Рабочим столом поэту, этим алтарем Аполлона, служил камень, так как все деревянное, имевшееся в комнате, включая рамку, из которой была вынута картина, давно сгинуло в пламени ночных жертвоприношений. На этом камне лежали возвращенная трагедия под названием «Человек» и отречение от жизни, так и озаглавленное:
Человек никуда не годится, поэтому я вычеркиваю его. Мой «Человек» не нашел издателя ни как persona vera ни как persona ficta; ради последней (то есть ради моей трагедии) ни один книгопродавец не раскошелится, чтобы покрыть расходы на ее печатание; что же касается первой (меня самого), то мною пренебрег даже дьявол, и они заставили меня, как Уголино, голодать в этой величайшей голодной тюрьме{32}
, в так называемом мире, бросив у меня на глазах навеки в море ключи от нее. К счастью, мне хватило сил, чтобы взобраться на ее зубец и оттуда ринуться вниз.
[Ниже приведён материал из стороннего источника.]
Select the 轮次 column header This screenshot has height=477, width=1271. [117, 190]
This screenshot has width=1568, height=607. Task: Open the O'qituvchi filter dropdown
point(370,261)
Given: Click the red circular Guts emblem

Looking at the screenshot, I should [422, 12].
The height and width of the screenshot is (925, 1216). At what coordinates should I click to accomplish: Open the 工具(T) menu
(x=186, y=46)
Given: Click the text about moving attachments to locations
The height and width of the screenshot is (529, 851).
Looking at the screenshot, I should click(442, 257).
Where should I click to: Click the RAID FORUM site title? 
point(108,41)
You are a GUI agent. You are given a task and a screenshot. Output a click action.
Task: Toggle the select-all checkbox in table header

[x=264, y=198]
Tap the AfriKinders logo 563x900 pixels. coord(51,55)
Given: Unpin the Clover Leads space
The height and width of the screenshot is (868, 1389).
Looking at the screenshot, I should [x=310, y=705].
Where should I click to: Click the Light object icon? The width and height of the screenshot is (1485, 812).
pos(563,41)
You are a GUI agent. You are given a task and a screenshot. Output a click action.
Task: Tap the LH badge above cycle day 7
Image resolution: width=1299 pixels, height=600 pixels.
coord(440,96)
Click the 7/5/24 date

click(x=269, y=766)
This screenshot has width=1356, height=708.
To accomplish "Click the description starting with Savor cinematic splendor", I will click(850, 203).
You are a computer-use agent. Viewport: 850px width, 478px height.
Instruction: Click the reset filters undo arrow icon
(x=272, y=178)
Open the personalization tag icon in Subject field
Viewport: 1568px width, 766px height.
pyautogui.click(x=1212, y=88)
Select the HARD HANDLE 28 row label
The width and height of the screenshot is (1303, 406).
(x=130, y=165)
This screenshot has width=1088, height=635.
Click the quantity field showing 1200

Вот за что я в моем завещании благодарю книгопродавца, не пожелавшего выпустить моего «Человека», но, по крайней мере, бросившего мне в башню шнур, а он позволяет мне уйти ввысь.Полагаю, там снаружи весело, и ничто не мешает осмотреться; там лучше со всех точек зрения, даже если я ничего не увижу, кроме здешней преисподней, но там до нее мне хоть больше не будет дела, — а старый Уголино, ослепнув от голода, топтался в своей тюрьме, сознавал, что он слеп, но жизнь в нем еще яростно боролась, не давая ему отойти.